Convert the lines below into a JSON list of strings, with one string per line and blank lines omitted.

-- BEGIN STORED RECORDS --

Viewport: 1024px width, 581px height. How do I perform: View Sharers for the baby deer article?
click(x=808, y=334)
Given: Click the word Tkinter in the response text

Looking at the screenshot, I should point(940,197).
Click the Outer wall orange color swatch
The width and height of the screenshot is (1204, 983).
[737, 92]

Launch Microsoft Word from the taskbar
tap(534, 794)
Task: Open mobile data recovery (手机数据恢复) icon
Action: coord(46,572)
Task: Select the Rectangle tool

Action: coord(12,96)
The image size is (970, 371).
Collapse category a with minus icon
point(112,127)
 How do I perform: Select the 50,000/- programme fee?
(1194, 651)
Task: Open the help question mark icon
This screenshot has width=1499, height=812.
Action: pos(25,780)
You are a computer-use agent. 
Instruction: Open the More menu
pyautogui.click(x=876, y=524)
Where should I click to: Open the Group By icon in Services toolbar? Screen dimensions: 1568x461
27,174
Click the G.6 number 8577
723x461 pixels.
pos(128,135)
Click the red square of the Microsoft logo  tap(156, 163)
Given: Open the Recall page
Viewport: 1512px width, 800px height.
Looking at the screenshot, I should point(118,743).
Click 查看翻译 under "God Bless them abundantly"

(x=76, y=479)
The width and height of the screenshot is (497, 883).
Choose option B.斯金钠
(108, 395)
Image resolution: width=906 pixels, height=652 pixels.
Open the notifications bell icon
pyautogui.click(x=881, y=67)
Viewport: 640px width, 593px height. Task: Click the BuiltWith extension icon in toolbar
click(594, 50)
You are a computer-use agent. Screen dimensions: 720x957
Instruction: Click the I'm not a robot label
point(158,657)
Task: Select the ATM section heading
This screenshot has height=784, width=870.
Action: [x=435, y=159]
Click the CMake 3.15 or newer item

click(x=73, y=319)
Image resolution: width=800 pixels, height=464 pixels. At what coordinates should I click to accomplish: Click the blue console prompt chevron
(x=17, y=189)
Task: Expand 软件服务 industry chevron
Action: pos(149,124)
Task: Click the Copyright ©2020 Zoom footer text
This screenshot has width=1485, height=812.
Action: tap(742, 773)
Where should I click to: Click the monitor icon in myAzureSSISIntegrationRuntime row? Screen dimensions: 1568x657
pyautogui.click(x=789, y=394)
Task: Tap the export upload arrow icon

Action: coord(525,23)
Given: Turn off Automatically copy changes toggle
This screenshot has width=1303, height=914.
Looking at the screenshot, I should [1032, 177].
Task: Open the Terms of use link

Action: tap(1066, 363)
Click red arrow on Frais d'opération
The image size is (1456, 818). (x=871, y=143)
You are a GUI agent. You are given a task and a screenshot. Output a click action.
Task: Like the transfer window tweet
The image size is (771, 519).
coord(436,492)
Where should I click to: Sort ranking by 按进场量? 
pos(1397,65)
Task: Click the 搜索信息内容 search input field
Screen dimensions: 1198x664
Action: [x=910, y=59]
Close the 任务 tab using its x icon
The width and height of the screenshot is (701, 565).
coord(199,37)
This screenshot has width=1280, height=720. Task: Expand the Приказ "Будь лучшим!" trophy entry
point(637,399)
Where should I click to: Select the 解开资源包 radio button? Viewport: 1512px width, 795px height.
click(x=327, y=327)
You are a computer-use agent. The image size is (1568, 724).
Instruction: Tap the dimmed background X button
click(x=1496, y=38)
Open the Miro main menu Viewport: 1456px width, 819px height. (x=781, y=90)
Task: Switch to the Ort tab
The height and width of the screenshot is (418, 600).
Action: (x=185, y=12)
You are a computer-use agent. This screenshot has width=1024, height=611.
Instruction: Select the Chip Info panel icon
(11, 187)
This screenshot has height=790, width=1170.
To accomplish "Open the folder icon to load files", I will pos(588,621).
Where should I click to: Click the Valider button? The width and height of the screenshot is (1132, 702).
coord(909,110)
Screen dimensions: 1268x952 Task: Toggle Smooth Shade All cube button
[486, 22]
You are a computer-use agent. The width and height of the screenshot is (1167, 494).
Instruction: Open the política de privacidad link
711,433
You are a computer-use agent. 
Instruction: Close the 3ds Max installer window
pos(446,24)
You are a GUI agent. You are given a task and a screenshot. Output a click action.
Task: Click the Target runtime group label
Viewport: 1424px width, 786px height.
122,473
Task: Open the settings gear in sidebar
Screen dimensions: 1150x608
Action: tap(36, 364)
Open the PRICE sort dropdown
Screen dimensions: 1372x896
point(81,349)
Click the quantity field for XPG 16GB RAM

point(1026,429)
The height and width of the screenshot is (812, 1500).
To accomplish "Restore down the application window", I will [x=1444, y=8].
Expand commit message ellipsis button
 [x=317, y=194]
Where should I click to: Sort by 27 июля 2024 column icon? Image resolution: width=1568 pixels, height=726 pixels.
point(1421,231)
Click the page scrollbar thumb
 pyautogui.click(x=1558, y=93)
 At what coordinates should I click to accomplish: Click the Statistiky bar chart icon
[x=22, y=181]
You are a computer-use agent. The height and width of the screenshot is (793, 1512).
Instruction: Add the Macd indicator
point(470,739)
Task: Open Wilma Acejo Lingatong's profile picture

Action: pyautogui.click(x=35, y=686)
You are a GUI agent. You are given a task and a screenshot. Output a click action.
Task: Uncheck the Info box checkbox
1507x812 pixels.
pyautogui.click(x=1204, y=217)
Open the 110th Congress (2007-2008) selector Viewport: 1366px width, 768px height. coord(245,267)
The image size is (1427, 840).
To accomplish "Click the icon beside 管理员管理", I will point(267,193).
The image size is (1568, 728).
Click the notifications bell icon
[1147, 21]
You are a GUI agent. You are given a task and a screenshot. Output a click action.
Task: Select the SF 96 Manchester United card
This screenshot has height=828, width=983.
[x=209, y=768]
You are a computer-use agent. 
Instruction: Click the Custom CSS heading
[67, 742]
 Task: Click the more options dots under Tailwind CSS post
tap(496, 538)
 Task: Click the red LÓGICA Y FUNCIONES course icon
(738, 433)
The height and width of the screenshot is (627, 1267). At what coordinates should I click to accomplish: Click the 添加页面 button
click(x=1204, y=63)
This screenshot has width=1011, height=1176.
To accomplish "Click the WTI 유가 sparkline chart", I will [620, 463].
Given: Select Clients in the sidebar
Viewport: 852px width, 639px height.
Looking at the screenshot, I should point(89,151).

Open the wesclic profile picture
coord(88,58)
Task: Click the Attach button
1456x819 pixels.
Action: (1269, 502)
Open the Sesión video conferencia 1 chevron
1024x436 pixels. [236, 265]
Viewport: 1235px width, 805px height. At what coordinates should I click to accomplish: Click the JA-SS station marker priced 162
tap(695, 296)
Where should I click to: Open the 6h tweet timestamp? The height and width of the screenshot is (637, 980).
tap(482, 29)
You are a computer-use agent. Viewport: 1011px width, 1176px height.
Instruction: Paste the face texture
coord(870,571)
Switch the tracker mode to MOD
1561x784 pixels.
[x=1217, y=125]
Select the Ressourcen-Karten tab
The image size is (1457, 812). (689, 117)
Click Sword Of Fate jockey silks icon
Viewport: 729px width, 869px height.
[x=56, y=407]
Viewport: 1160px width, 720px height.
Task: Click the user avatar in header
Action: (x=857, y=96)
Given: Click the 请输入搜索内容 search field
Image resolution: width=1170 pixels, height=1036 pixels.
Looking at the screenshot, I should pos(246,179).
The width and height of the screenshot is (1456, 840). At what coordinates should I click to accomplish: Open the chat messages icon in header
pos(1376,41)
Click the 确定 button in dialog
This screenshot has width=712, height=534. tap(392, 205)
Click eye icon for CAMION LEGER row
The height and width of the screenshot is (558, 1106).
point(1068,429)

-- END STORED RECORDS --

REPLY:
[
  "Viewport: 1024px width, 581px height. How do I perform: View Sharers for the baby deer article?",
  "click(x=808, y=334)",
  "Given: Click the word Tkinter in the response text",
  "Looking at the screenshot, I should point(940,197).",
  "Click the Outer wall orange color swatch",
  "The width and height of the screenshot is (1204, 983).",
  "[737, 92]",
  "Launch Microsoft Word from the taskbar",
  "tap(534, 794)",
  "Task: Open mobile data recovery (手机数据恢复) icon",
  "Action: coord(46,572)",
  "Task: Select the Rectangle tool",
  "Action: coord(12,96)",
  "The image size is (970, 371).",
  "Collapse category a with minus icon",
  "point(112,127)",
  " How do I perform: Select the 50,000/- programme fee?",
  "(1194, 651)",
  "Task: Open the help question mark icon",
  "This screenshot has width=1499, height=812.",
  "Action: pos(25,780)",
  "You are a computer-use agent. ",
  "Instruction: Open the More menu",
  "pyautogui.click(x=876, y=524)",
  "Where should I click to: Open the Group By icon in Services toolbar? Screen dimensions: 1568x461",
  "27,174",
  "Click the G.6 number 8577",
  "723x461 pixels.",
  "pos(128,135)",
  "Click the red square of the Microsoft logo  tap(156, 163)",
  "Given: Open the Recall page",
  "Viewport: 1512px width, 800px height.",
  "Looking at the screenshot, I should point(118,743).",
  "Click 查看翻译 under \"God Bless them abundantly\"",
  "(x=76, y=479)",
  "The width and height of the screenshot is (497, 883).",
  "Choose option B.斯金钠",
  "(108, 395)",
  "Image resolution: width=906 pixels, height=652 pixels.",
  "Open the notifications bell icon",
  "pyautogui.click(x=881, y=67)",
  "Viewport: 640px width, 593px height. Task: Click the BuiltWith extension icon in toolbar",
  "click(594, 50)",
  "You are a computer-use agent. Screen dimensions: 720x957",
  "Instruction: Click the I'm not a robot label",
  "point(158,657)",
  "Task: Select the ATM section heading",
  "This screenshot has height=784, width=870.",
  "Action: [x=435, y=159]",
  "Click the CMake 3.15 or newer item",
  "click(x=73, y=319)",
  "Image resolution: width=800 pixels, height=464 pixels. At what coordinates should I click to accomplish: Click the blue console prompt chevron",
  "(x=17, y=189)",
  "Task: Expand 软件服务 industry chevron",
  "Action: pos(149,124)",
  "Task: Click the Copyright ©2020 Zoom footer text",
  "This screenshot has width=1485, height=812.",
  "Action: tap(742, 773)",
  "Where should I click to: Click the monitor icon in myAzureSSISIntegrationRuntime row? Screen dimensions: 1568x657",
  "pyautogui.click(x=789, y=394)",
  "Task: Tap the export upload arrow icon",
  "Action: coord(525,23)",
  "Given: Turn off Automatically copy changes toggle",
  "This screenshot has width=1303, height=914.",
  "Looking at the screenshot, I should [1032, 177].",
  "Task: Open the Terms of use link",
  "Action: tap(1066, 363)",
  "Click red arrow on Frais d'opération",
  "The image size is (1456, 818). (x=871, y=143)",
  "You are a GUI agent. You are given a task and a screenshot. Output a click action.",
  "Task: Like the transfer window tweet",
  "The image size is (771, 519).",
  "coord(436,492)",
  "Where should I click to: Sort ranking by 按进场量? ",
  "pos(1397,65)",
  "Task: Click the 搜索信息内容 search input field",
  "Screen dimensions: 1198x664",
  "Action: [x=910, y=59]",
  "Close the 任务 tab using its x icon",
  "The width and height of the screenshot is (701, 565).",
  "coord(199,37)",
  "This screenshot has width=1280, height=720. Task: Expand the Приказ \"Будь лучшим!\" trophy entry",
  "point(637,399)",
  "Where should I click to: Select the 解开资源包 radio button? Viewport: 1512px width, 795px height.",
  "click(x=327, y=327)",
  "You are a computer-use agent. The image size is (1568, 724).",
  "Instruction: Tap the dimmed background X button",
  "click(x=1496, y=38)",
  "Open the Miro main menu Viewport: 1456px width, 819px height. (x=781, y=90)",
  "Task: Switch to the Ort tab",
  "The height and width of the screenshot is (418, 600).",
  "Action: (x=185, y=12)",
  "You are a computer-use agent. This screenshot has width=1024, height=611.",
  "Instruction: Select the Chip Info panel icon",
  "(11, 187)",
  "This screenshot has height=790, width=1170.",
  "To accomplish \"Open the folder icon to load files\", I will pos(588,621).",
  "Where should I click to: Click the Valider button? The width and height of the screenshot is (1132, 702).",
  "coord(909,110)",
  "Screen dimensions: 1268x952 Task: Toggle Smooth Shade All cube button",
  "[486, 22]",
  "You are a computer-use agent. The width and height of the screenshot is (1167, 494).",
  "Instruction: Open the política de privacidad link",
  "711,433",
  "You are a computer-use agent. ",
  "Instruction: Close the 3ds Max installer window",
  "pos(446,24)",
  "You are a GUI agent. You are given a task and a screenshot. Output a click action.",
  "Task: Click the Target runtime group label",
  "Viewport: 1424px width, 786px height.",
  "122,473",
  "Task: Open the settings gear in sidebar",
  "Screen dimensions: 1150x608",
  "Action: tap(36, 364)",
  "Open the PRICE sort dropdown",
  "Screen dimensions: 1372x896",
  "point(81,349)",
  "Click the quantity field for XPG 16GB RAM",
  "point(1026,429)",
  "The height and width of the screenshot is (812, 1500).",
  "To accomplish \"Restore down the application window\", I will [x=1444, y=8].",
  "Expand commit message ellipsis button",
  " [x=317, y=194]",
  "Where should I click to: Sort by 27 июля 2024 column icon? Image resolution: width=1568 pixels, height=726 pixels.",
  "point(1421,231)",
  "Click the page scrollbar thumb",
  " pyautogui.click(x=1558, y=93)",
  " At what coordinates should I click to accomplish: Click the Statistiky bar chart icon",
  "[x=22, y=181]",
  "You are a computer-use agent. The height and width of the screenshot is (793, 1512).",
  "Instruction: Add the Macd indicator",
  "point(470,739)",
  "Task: Open Wilma Acejo Lingatong's profile picture",
  "Action: pyautogui.click(x=35, y=686)",
  "You are a GUI agent. You are given a task and a screenshot. Output a click action.",
  "Task: Uncheck the Info box checkbox",
  "1507x812 pixels.",
  "pyautogui.click(x=1204, y=217)",
  "Open the 110th Congress (2007-2008) selector Viewport: 1366px width, 768px height. coord(245,267)",
  "The image size is (1427, 840).",
  "To accomplish \"Click the icon beside 管理员管理\", I will point(267,193).",
  "The image size is (1568, 728).",
  "Click the notifications bell icon",
  "[1147, 21]",
  "You are a GUI agent. You are given a task and a screenshot. Output a click action.",
  "Task: Select the SF 96 Manchester United card",
  "This screenshot has height=828, width=983.",
  "[x=209, y=768]",
  "You are a computer-use agent. ",
  "Instruction: Click the Custom CSS heading",
  "[67, 742]",
  " Task: Click the more options dots under Tailwind CSS post",
  "tap(496, 538)",
  " Task: Click the red LÓGICA Y FUNCIONES course icon",
  "(738, 433)",
  "The height and width of the screenshot is (627, 1267). At what coordinates should I click to accomplish: Click the 添加页面 button",
  "click(x=1204, y=63)",
  "This screenshot has width=1011, height=1176.",
  "To accomplish \"Click the WTI 유가 sparkline chart\", I will [620, 463].",
  "Given: Select Clients in the sidebar",
  "Viewport: 852px width, 639px height.",
  "Looking at the screenshot, I should point(89,151).",
  "Open the wesclic profile picture",
  "coord(88,58)",
  "Task: Click the Attach button",
  "1456x819 pixels.",
  "Action: (1269, 502)",
  "Open the Sesión video conferencia 1 chevron",
  "1024x436 pixels. [236, 265]",
  "Viewport: 1235px width, 805px height. At what coordinates should I click to accomplish: Click the JA-SS station marker priced 162",
  "tap(695, 296)",
  "Where should I click to: Open the 6h tweet timestamp? The height and width of the screenshot is (637, 980).",
  "tap(482, 29)",
  "You are a computer-use agent. Viewport: 1011px width, 1176px height.",
  "Instruction: Paste the face texture",
  "coord(870,571)",
  "Switch the tracker mode to MOD",
  "1561x784 pixels.",
  "[x=1217, y=125]",
  "Select the Ressourcen-Karten tab",
  "The image size is (1457, 812). (689, 117)",
  "Click Sword Of Fate jockey silks icon",
  "Viewport: 729px width, 869px height.",
  "[x=56, y=407]",
  "Viewport: 1160px width, 720px height.",
  "Task: Click the user avatar in header",
  "Action: (x=857, y=96)",
  "Given: Click the 请输入搜索内容 search field",
  "Image resolution: width=1170 pixels, height=1036 pixels.",
  "Looking at the screenshot, I should pos(246,179).",
  "The width and height of the screenshot is (1456, 840). At what coordinates should I click to accomplish: Open the chat messages icon in header",
  "pos(1376,41)",
  "Click the 确定 button in dialog",
  "This screenshot has width=712, height=534. tap(392, 205)",
  "Click eye icon for CAMION LEGER row",
  "The height and width of the screenshot is (558, 1106).",
  "point(1068,429)"
]